Dune: recensione

Forse non c’è opera più difficile da trasporre per il cinema come Dune di Frank Herbert, nota saga letteraria fantascientifica che ha visto i natali nel 1965; questo un regista come David Lynch lo sa, data la sua ambiziosa (e per molti deludente) versione datata 1984 prodotta da Dino De Laurentiis, e meglio ancora un autore quale è Alejandro Jodorowski, che ha provato sulla propria pelle ma senza neanche riuscire a portare a termine il suo personale progetto nel pieno dei ’70.

Ora, nel 2021, è un altro astro della nostra fantascienza attuale a voler tentare questo colpaccio, stiamo parlando di Denis Villeneuve, regista di origini canadesi che si è saputo già far notare con titoli del calibro di Arrival e Blade runner 2049; insomma, un uomo a cui le scommesse sembra piacciano molto a quanto sembra, e quale occasione migliore di dimostrare tanta destrezza in materia se non cercando di ricreare gli universi inventati da Herbert.

Il suo Dune quindi è sulla base un kolossal duro e puro, che sfoggia un cast unico in modo da poter valorizzare a dovere i caratteri dell’opera letteraria che c’è alla base; Timothée Chalamet, Rebecca Ferguson, Oscar Isaac, Josh Brolin, Stellan Skarsgaard, Dave Bautista, Zendaya, Charlotte Rampling, Jason Momoa e Javier Bardem, questi i volti che si affiancano e sgomitano nel qui presente futuristico mondo immaginario, presi a uniformare un contesto che nell’insieme cerca di rendersi più realistico di quello che sembra.

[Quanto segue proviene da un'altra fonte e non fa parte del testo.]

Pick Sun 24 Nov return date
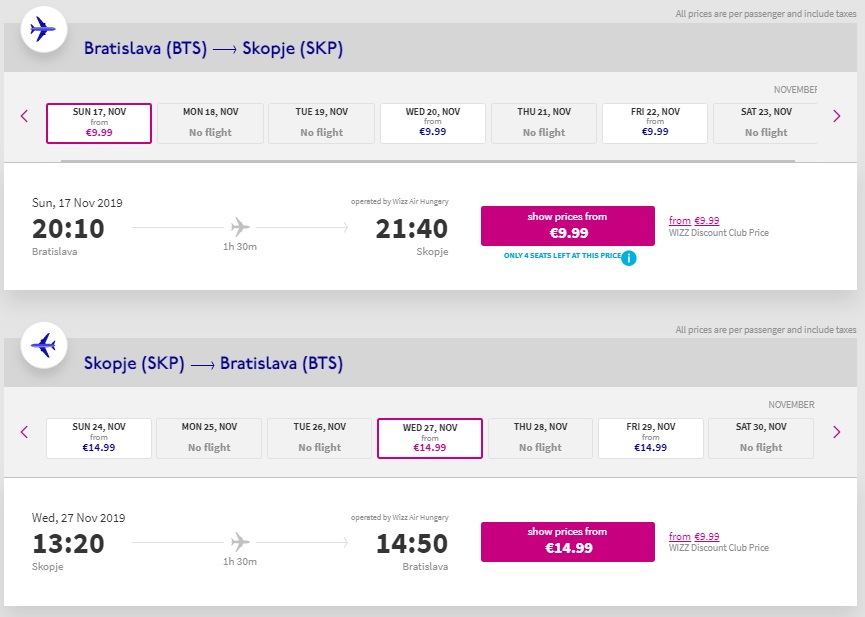This screenshot has width=865, height=617. (x=99, y=439)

Lontano dalla realtà che viviamo assistiamo quindi alle vicende del rispettato duca Leto Atreides (Isaac), il cui seguito lo rende uno dei migliori in campo per poter gestire il pianeta Arrakis, luogo noto anche come Dune, nonché importante per via della sua grande produzione di spezie, fonte primaria di vitale importanza.

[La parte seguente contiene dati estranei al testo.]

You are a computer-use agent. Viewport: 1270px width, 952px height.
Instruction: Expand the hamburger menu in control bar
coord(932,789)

Portando con sé la sua concubina Bene Gesserit Lady Jessica (Ferguson) e suo figlio Paul (Chalamet), Leto si circonderà della gente più fidata pur di completare ciò che ha in serbo per Arrakis, nonostante il luogo sia insidiato dalla presenza di enormi vermoni che si aggirano per il deserto; ma cosa ancor peggiore il barone Vladimir Harkonnen (Skarsgaard), eterno rivale di Leto, sta progettando un piano per annientare il suo nemico, pianificando una battaglia che dovrebbe ingrandire la sua egemonia.

Da tutto ciò saprà dipendere anche la sorte del giovane Paul, il quale dovrà dimostrare il proprio potere e sapere pur di riuscire a ostacolare i temuti nemici.

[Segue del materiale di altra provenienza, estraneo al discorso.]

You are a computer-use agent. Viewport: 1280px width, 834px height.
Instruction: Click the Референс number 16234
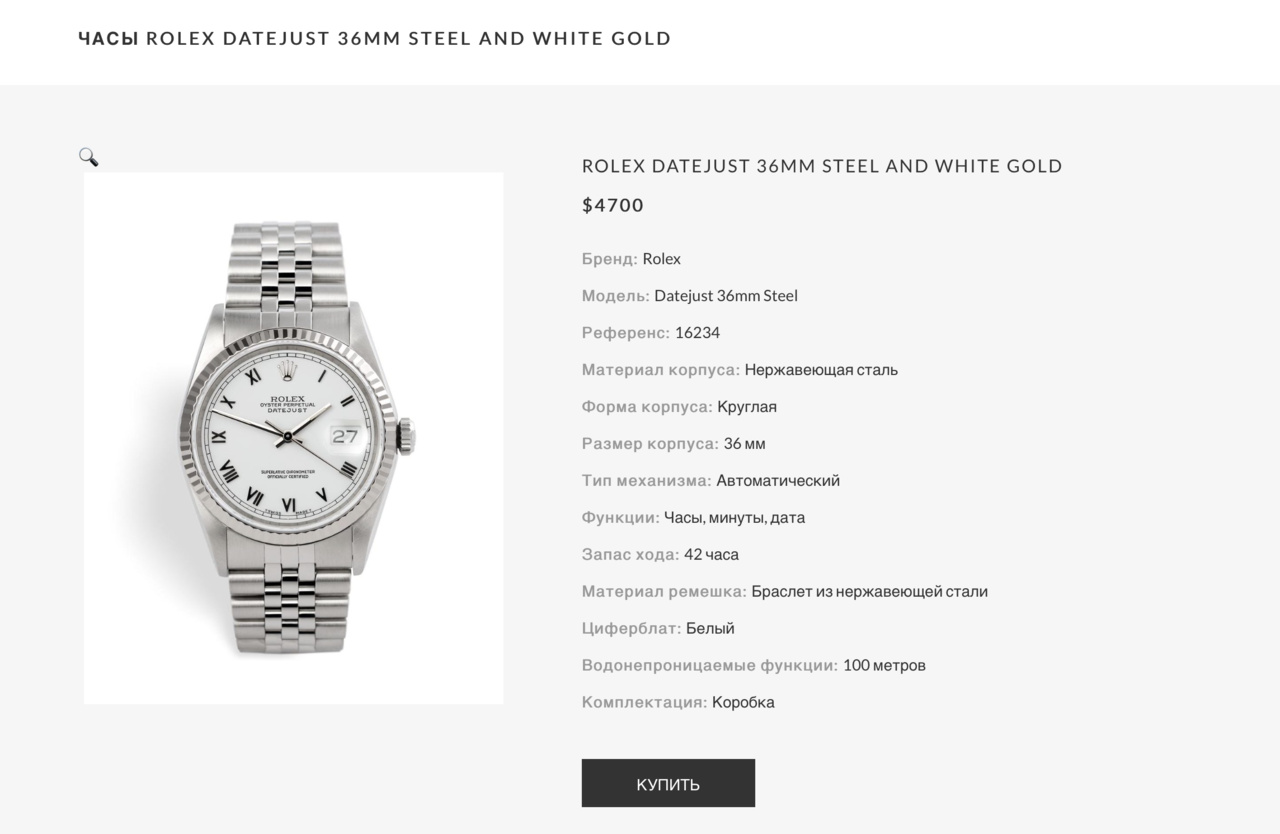click(x=697, y=333)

Siamo ben consci di quanto sia enorme il lavoro svolto da Herbet con la sua opera letteraria, quindi prevedere una trasposizione non proprio completa è il primo dei pensieri, tanto è che Villenueve con il suo Dune accenna ad un lungometraggio di due ore e mezza che risulta essere una mera introduzione, data anche la dicitura “Parte uno” che troneggia sul titolo ad apertura visione.

Ciò quindi lascia presagire alla creazione di una saga multimilionaria che possa andare avanti di capitolo in capitolo, dove poi ogni minimo risvolto di natura herbertiana sarà trattato e sviluppato nella sua completezza.

E sorvolando questo aspetto si giunge quindi al dover tirare le somme con questo primo appuntamento, gestito in modo da creare una certa filosofia di fondo nella natura dell’intera vicenda e, meglio ancora, tirato su affinché tutti gli interpreti coinvolti possano dare atto ai loro caratteri, che appaiano una manciata di minuti oppure per l’intero svolgimento.

Ma è proprio il concetto di “opera introduttiva” che limita l’esito artistico di questo Dune, ed il ché fa sì che l’intera operazione si concentri su situazioni che aprono parentesi destinate a chiudersi in eventuali sequel, sempre che il film di Villeneuve riscuota il degno successo.

Non un elemento che gioca a suo favore, spingendoci a ritenere questo “capitolo uno” tronco e limitato, volto a voler divenire a tutti gli effetti una sorta di nuovo ambizioso Star wars, con buona pace di Herbet.